Requirements ▸
Reproduce every line of the material below, including the requests, and multiply each coordinate in the answers by 1.65, rounding to the nearest whole number with halves rounded up. Apply this to all of the material, and omit the pictures from your reply.

Material supplied ▸
.....
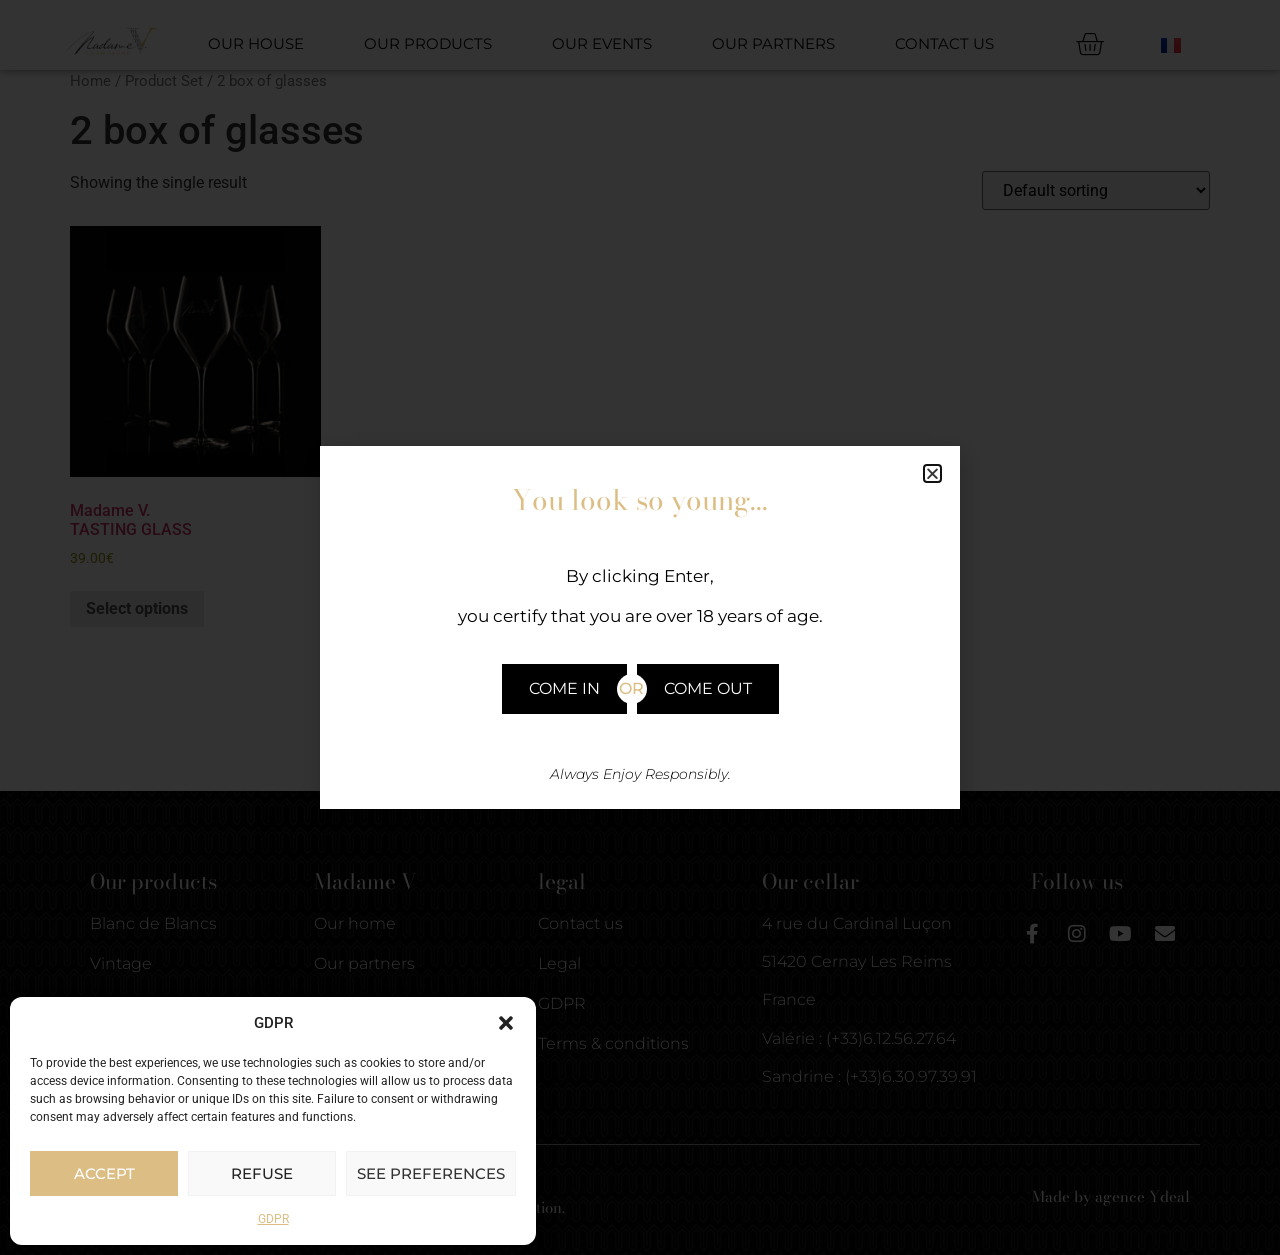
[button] (506, 1023)
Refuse (262, 1173)
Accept (104, 1173)
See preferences (431, 1173)
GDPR (273, 1219)
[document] (640, 627)
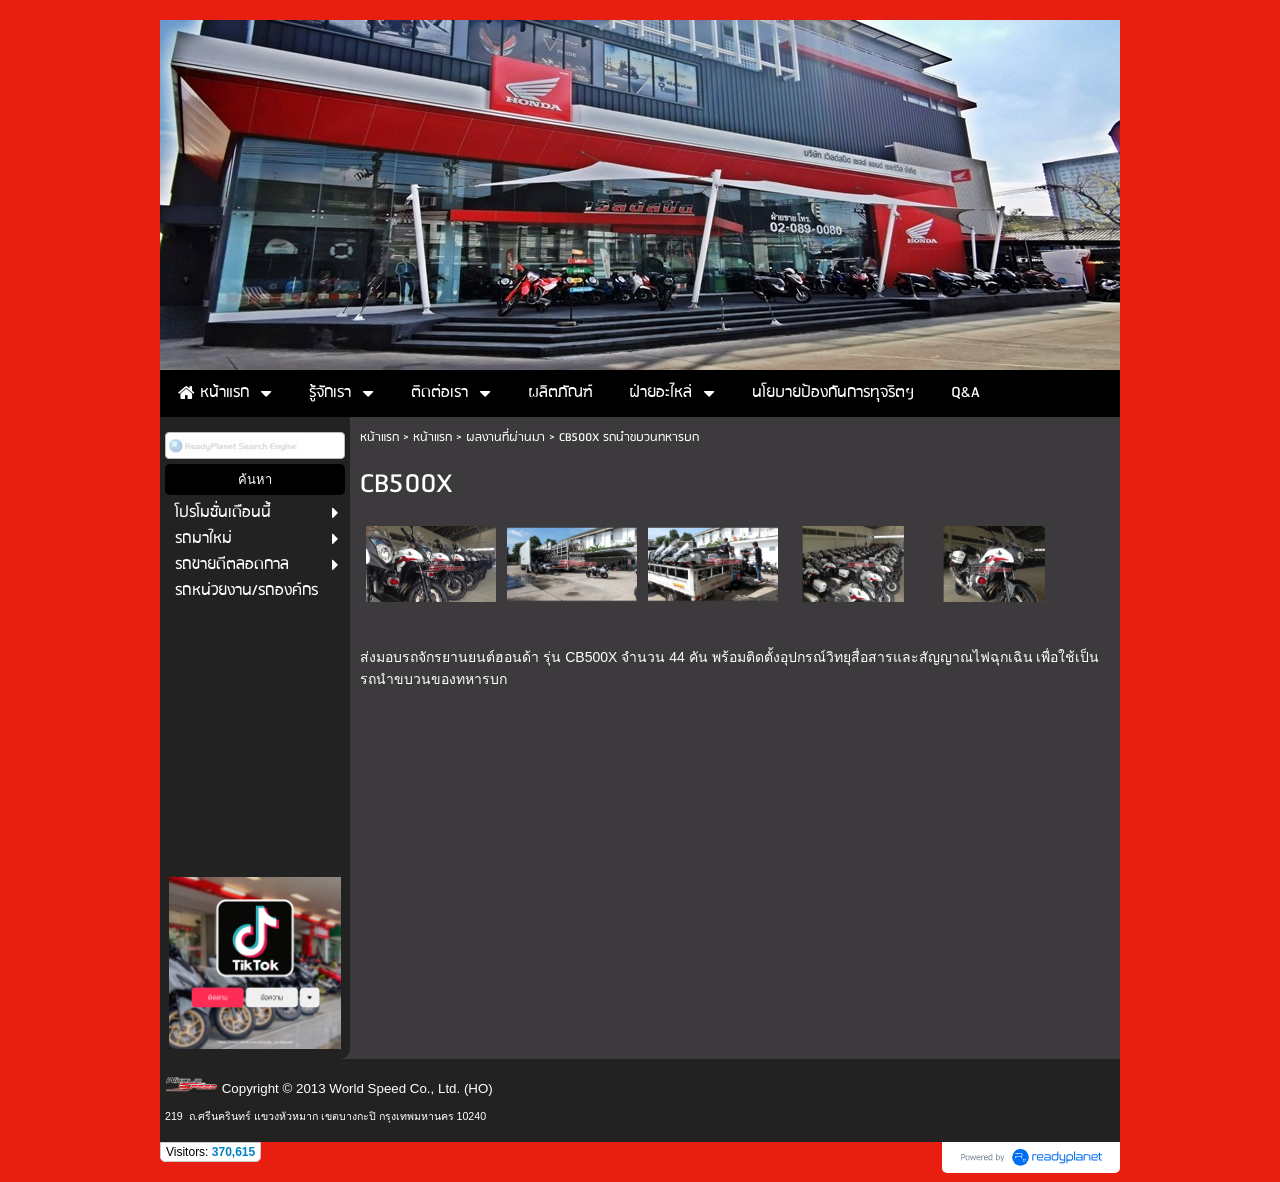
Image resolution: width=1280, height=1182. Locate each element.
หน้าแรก (379, 437)
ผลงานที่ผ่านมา (505, 437)
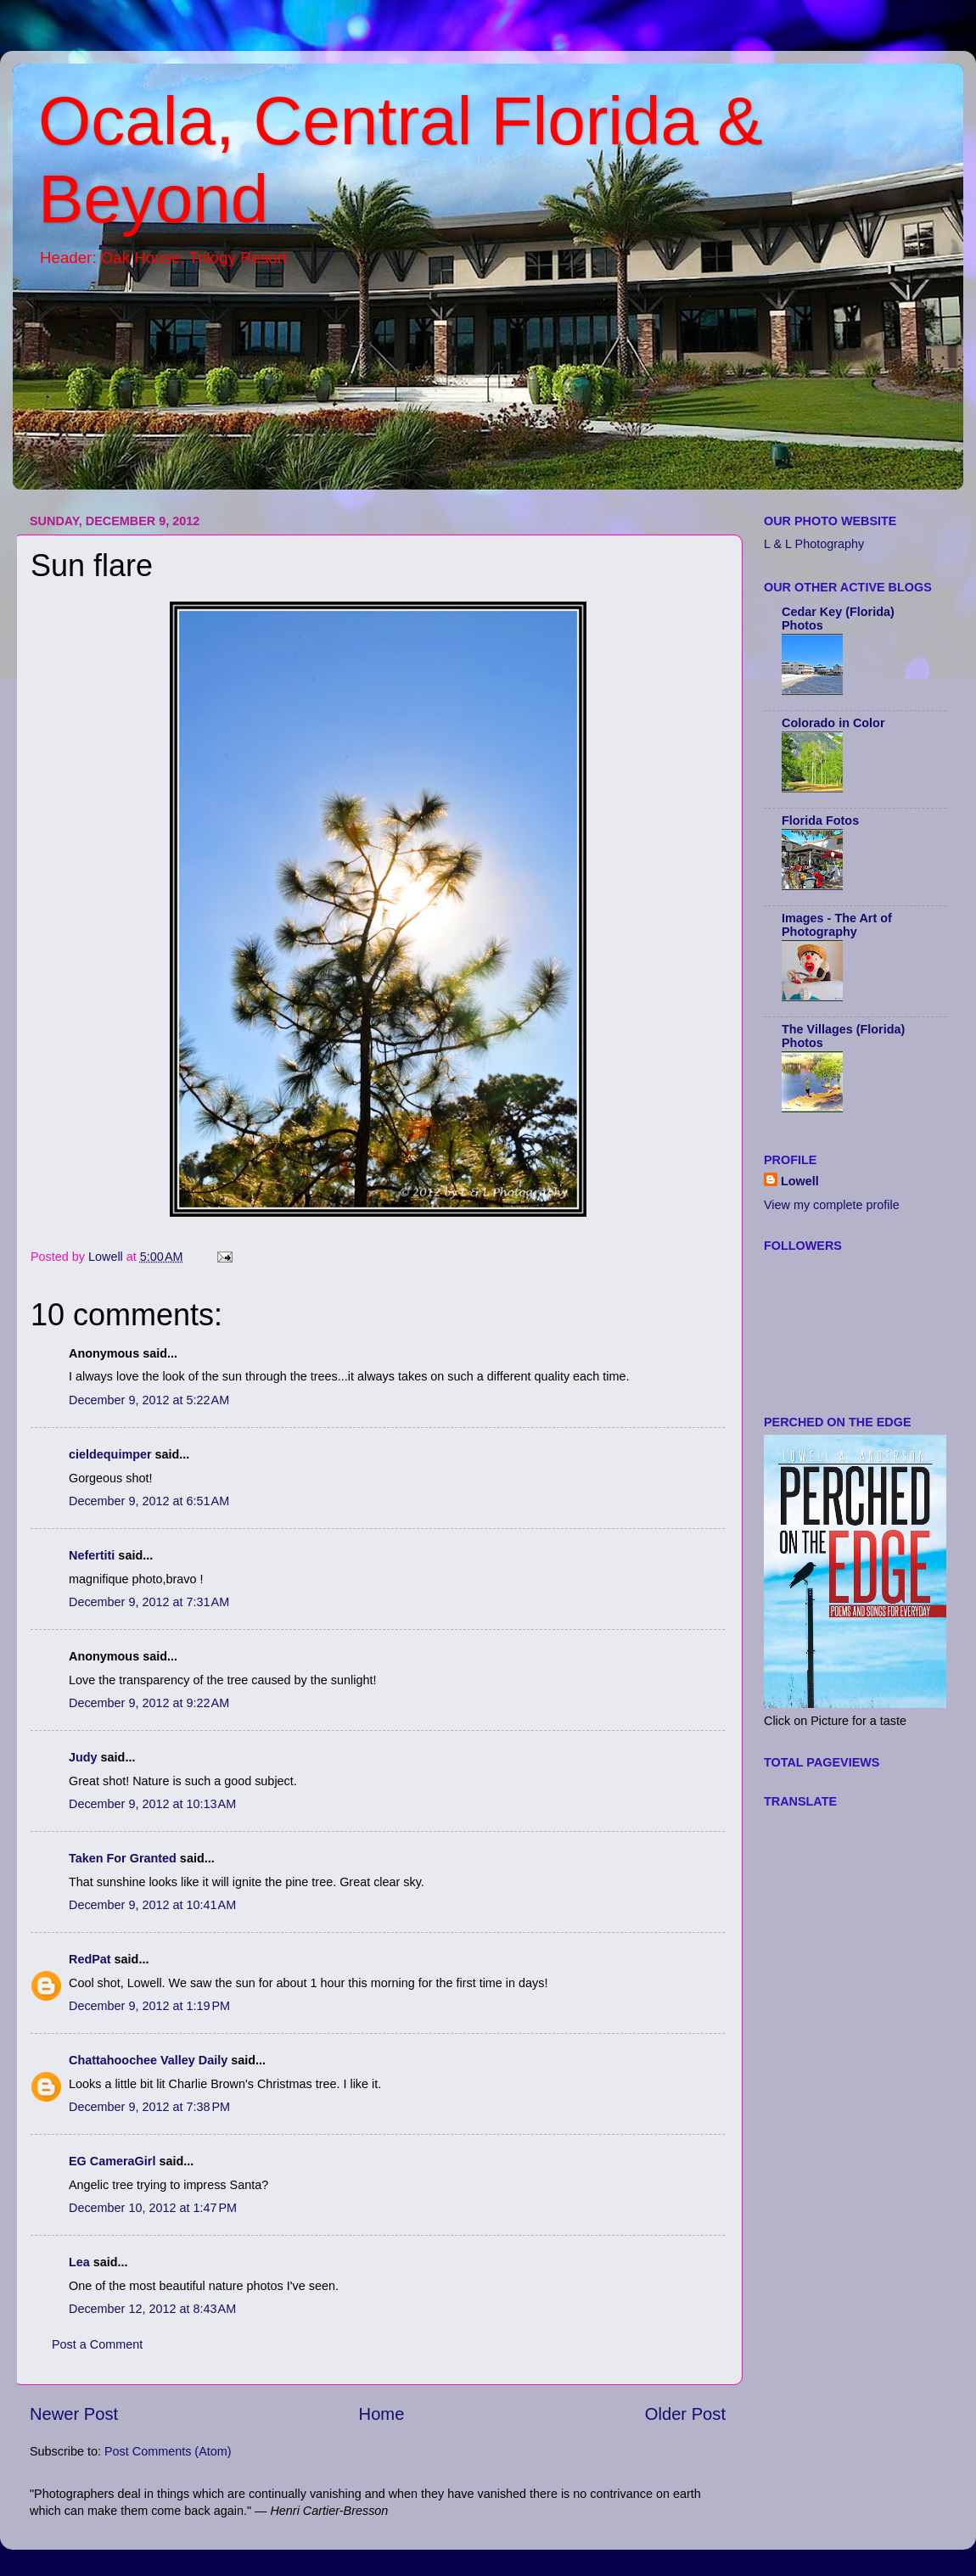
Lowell (800, 1181)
.....
Exercise output ▸
[button] (835, 1688)
Refuse (432, 1935)
Accept (172, 1935)
See preferences (711, 1935)
GDPR (450, 2011)
[document] (1056, 1035)
Image resolution: width=1280, height=1182. Locate each element.
หน้าแรก (625, 721)
ผลงานที่ผ่านมา (833, 721)
Lowell (1320, 1949)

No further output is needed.